Regarding training, by September 2016, 94% of care homes have now received some form of oral health training since the programme started in 2010. In total, 38,117 care workers have attended a training session, although some carers have attended more than one. By March 2017, three years into credit-rated training, over 1088 carers had achieved passes, with a further 535 in training.
Our work with partners has been crucial to implementing the programme. Recently, the Care Inspectorate undertook an “Inspection Focus Area” on dementia, which included oral health. Early results indicate that oral care is a good indicator for the quality of care and support in homes. In terms of formal evaluation, the Scottish Oral Health Research Consortium, which links the four dental institutions in Scotland, has the oral health of older people as one of the topics in their research programme. There a few projects, including a systematic review of the role of champions and a feasibility study to undertake oral inspections in care homes. There is also an in-depth study looking at the human factors in how care homes deal with the plethora of guidance they are given, with the aim of producing a toolkit to help them deal with these pressures.
While we await the findings of our academic partners, there is some softer evaluation available. Anecdotal evidence from dental teams tell us that mouths are cleaner. Feedback from families is also encouraging:
"I was able to kiss my wife because her mouth was clean".
A survey of care home managers gave feedback on Caring for Smiles which was overwhelmingly positive:
"Excellent training course in general, very informative and enhances care to older client group".
"It is very good – highly pro-active organisers, using an imaginative approach to maintaining interest and commitment".
"We would love to have more of this in our home".
"Very beneficial, well supported".
"I think it is a good program, and has improved and emphasized the importance of good oral health, and why it plays such a crucial role in the care of older people".
"We have had a great experience with the girls coming annually to do the training".
"Think it’s a great idea for staff to be aware of the importance of oral health".
"We have worked with CfS staff for several years and still find it useful and beneficial".
Key learning points
- Adopting a supportive approach towards the target audience:
Try not to go in with the big stick and say “you’ve not done this…”. We’ve approached care homes in a supportive way, adopting a practical hands-on approach. Where felt to be beneficial, some of our teams work with the carers and staff delivering care and give them support on how to approach challenging cases and situations. We support them rather than regulate them.
- Collaboration with other partners and the wider care sector:
Throughout the life of the programme we have sought to work in collaboration with system partners including the Care Inspectorate. They are the regulator and they inspect care home settings. As part of this they have a periodic inspection focus area and last year dementia was the focus. Within that assessment framework, oral health was covered so the training we provided enabled the care homes to ensure they were delivering care that is expected of them in the inspection model for that particular domain. A care home will deliver oral health care but it’s a marker for how good the quality of care is that’s delivered by the care provider.
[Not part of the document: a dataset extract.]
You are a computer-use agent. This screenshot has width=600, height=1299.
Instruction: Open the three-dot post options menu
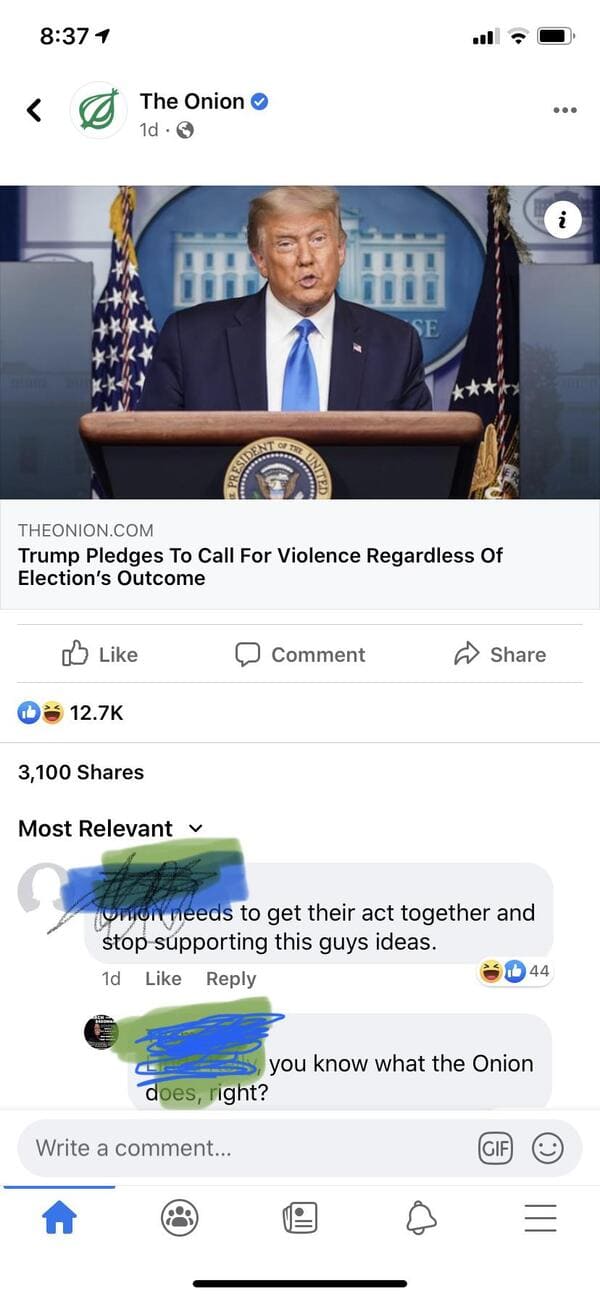[565, 110]
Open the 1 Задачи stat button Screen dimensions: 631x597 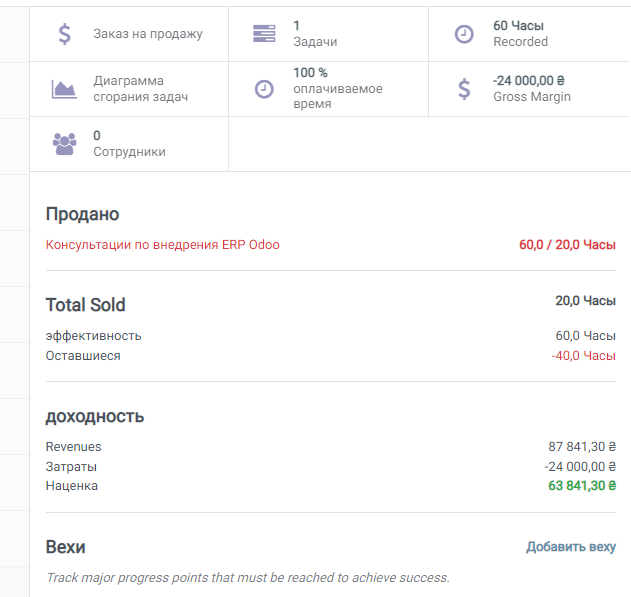point(328,34)
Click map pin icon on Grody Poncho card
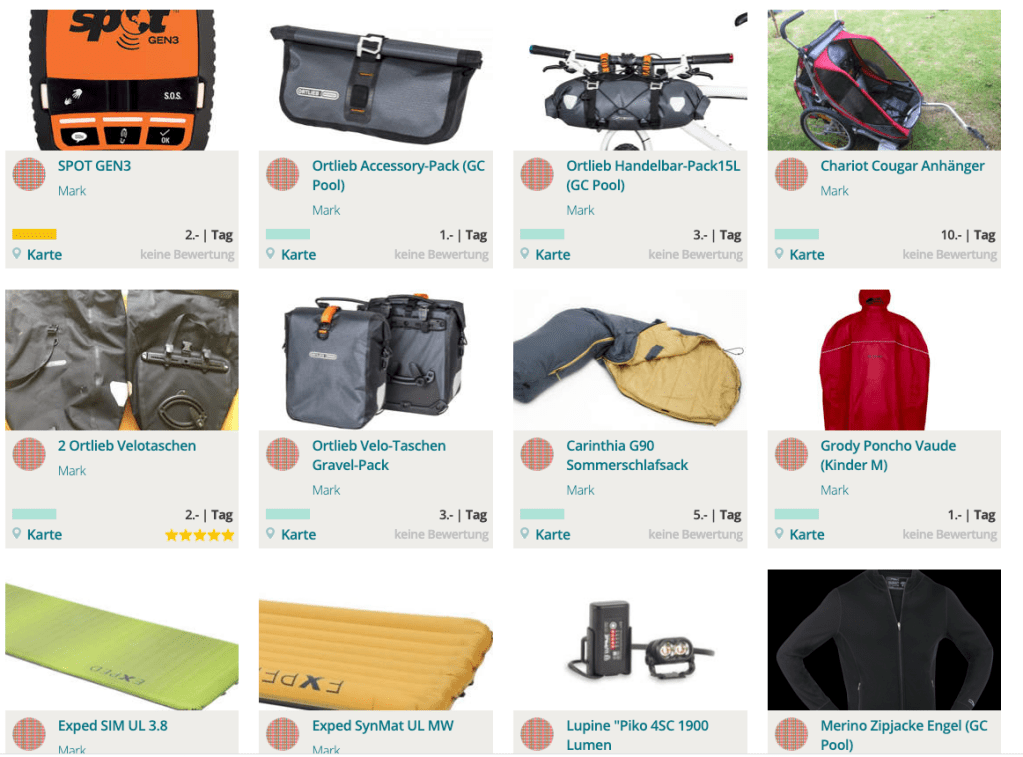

- Recognising the particular needs and requirements of the target group:
A key lesson we learned along the way was that the nutrition messages had to be slightly different for older people. With children the general advice is to advise keeping sugary snacks to meal time and that’s a consistent message. With the elderly population they may be nutritionally vulnerable and have to have a slightly different diet. It’s also important to factor the whole social aspect of having their afternoon tea so we had to find middle ground that satisfied both nutritionists and the oral health team. Accepting that they needed a sugary diet meant that we had to ensure that their oral health care was particularly good.